É basicamente uma continuação do primeiro. As letras, sempre muito bem escritas pelo Jeff, seguem uma sequência narrativa. Também estamos tentando inovar um pouco a parte instrumental, misturar o rock pesado com climas e texturas diferentes. Muita gente compara o Walking Papers ao Mad Season, acho que tem um som natural que uma banda herdou da outra. Fazemos rock de estilo clássico americano, com elementos de blues. Algumas pessoas chamam de hard blues, mas a melhor descrição que eu ouvi é que soa como o primeiro ensaio do Led Zeppelin, só que com Mick Jagger e Tom Waits cantando no lugar do Robert Plant [risos]. Eu e o Duff compomos uma seção rítmica bem pesada, com muito groove e suingue, enquanto o Jeff realmente soa como uma combinação de Tom Waits e Mick Jagger, o que tem um resultado muito legal.     

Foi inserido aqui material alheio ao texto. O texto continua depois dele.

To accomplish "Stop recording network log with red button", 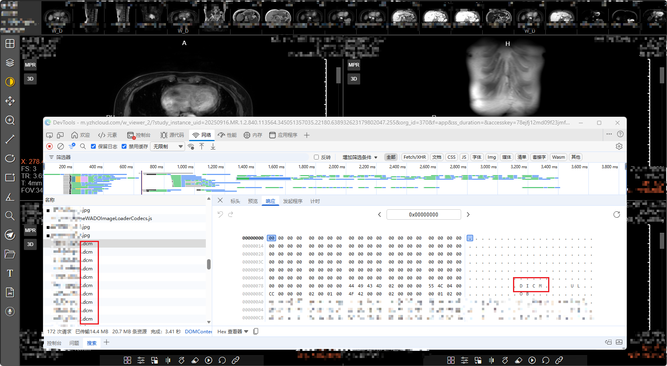I will tap(49, 146).
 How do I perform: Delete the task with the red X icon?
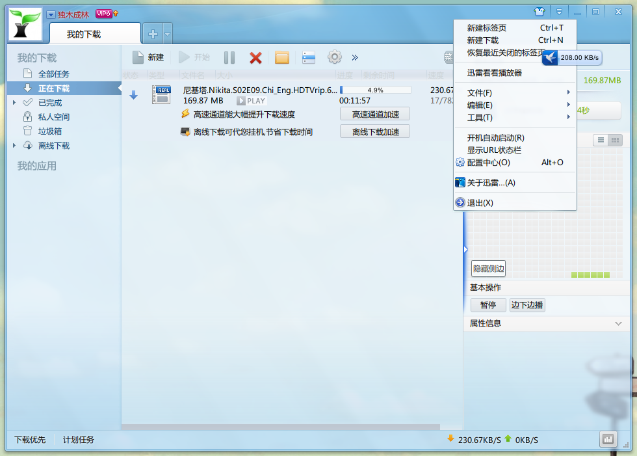point(255,58)
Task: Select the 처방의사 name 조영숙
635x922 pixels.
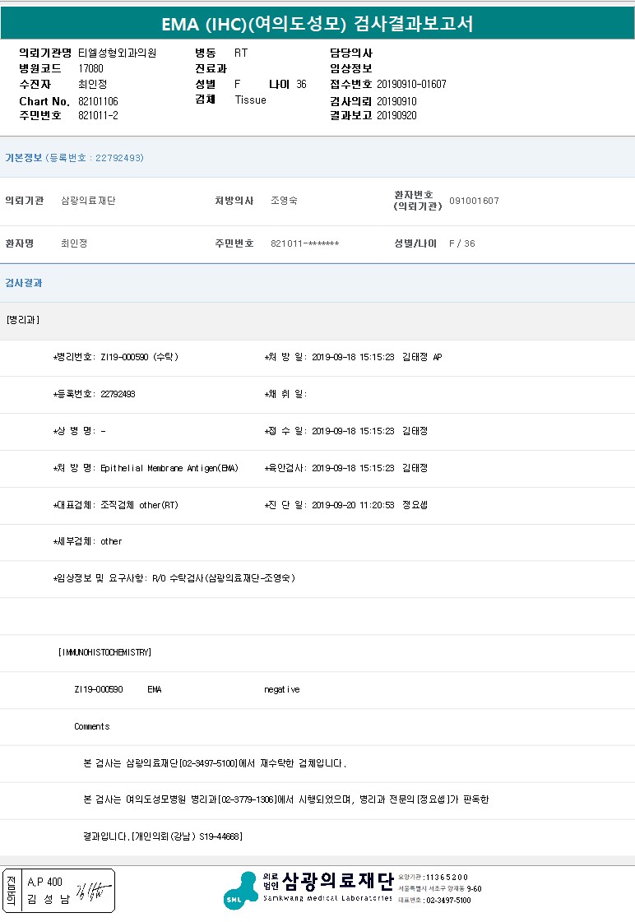Action: point(285,201)
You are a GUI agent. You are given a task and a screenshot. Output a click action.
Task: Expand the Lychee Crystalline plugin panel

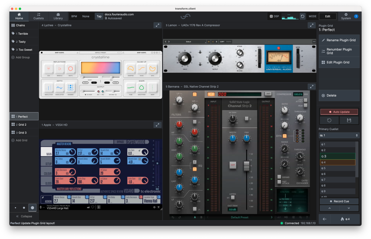coord(157,25)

No seu projeto solo, o Barrett Martin Group, você mistura jazz, funk e música étnica. Como você concilia esse lado do seu trabalho com o rock'n'roll?
Sempre consegui injetar um pouco do meu interesse em música étnica nos meus trabalhos de rock. No último álbum do Screaming Trees ["Dust", de 1996], coloquei muita percussão de inspiração africana. No disco do Mad Season também usei um pouco disso. No Walking Papers também toco vibrafone e percussão de sonoridade exótica. Frequentemente sou convidado para tocar esse tipo de som no disco de outras bandas, como eu fiz no "Up" [1998], do REM, e no "Rated R" [2000], do Queens of the Stone Age. Basta querer experimentar um pouco. 

Você viajou para pesquisar outros ritmos, certo?
Sim, passei um tempo no oeste da África, Senegal e Gana, em Cuba, no Peru e no Brasil, nas duas vezes em que fui tocar com o Nando [em 2000 e 2003]. Nesses lugares, estudei com mestres de percussão e aprendi um pouco sobre a tradição musical de todos esses países, o que absorvi no meu estilo de tocar. Não basta aprender as técnicas percussivas, você precisa entender a cultura de cada lugar, conviver com as pessoas, experimentar a comida. É uma experiência de imersão.

Isso se transformou em uma espécie de projeto acadêmico, não?
Sim, eu estava na pós-graduação e usei essa experiência no meu PhD. E fiz o meu mestrado sobre a música produzida em tribos da amazônia peruana. Também sou professor adjunto de world music na Universidade Antioch, em Seattle. Mas não considero meu emprego, é apenas algo que eu faço para contribuir com a comunidade, para que as pessoas em Seattle entendam mais sobre o mundo da música e sobre as diferentes tradições culturais que estão por trás dele.   

O que mais te chamou atenção na música do Brasil?
O que me chamou a atenção foi a variedade de estilos e a forma como as pessoas estão sempre desenvolvendo coisas novas. Estudei um pouco de Tropicália e adorei o termo canibalismo para descrever como é possível devorar todo tipo de música e reinterpretar de uma forma brasileira. Gosto muito de Caetano Veloso, Gilberto Gil, Os Mutantes… Também fiquei fascinado pelo maracatu. Tenho até um set completo de percussão de maracatu que eu comprei na Bahia. Provavelmente devo usá-lo no novo disco do Walking Papers [risos]. Adoro misturas brasileiras como samba-funk, hip-hop com ritmos africanos etc. Amo tudo isso, é muito progressivo.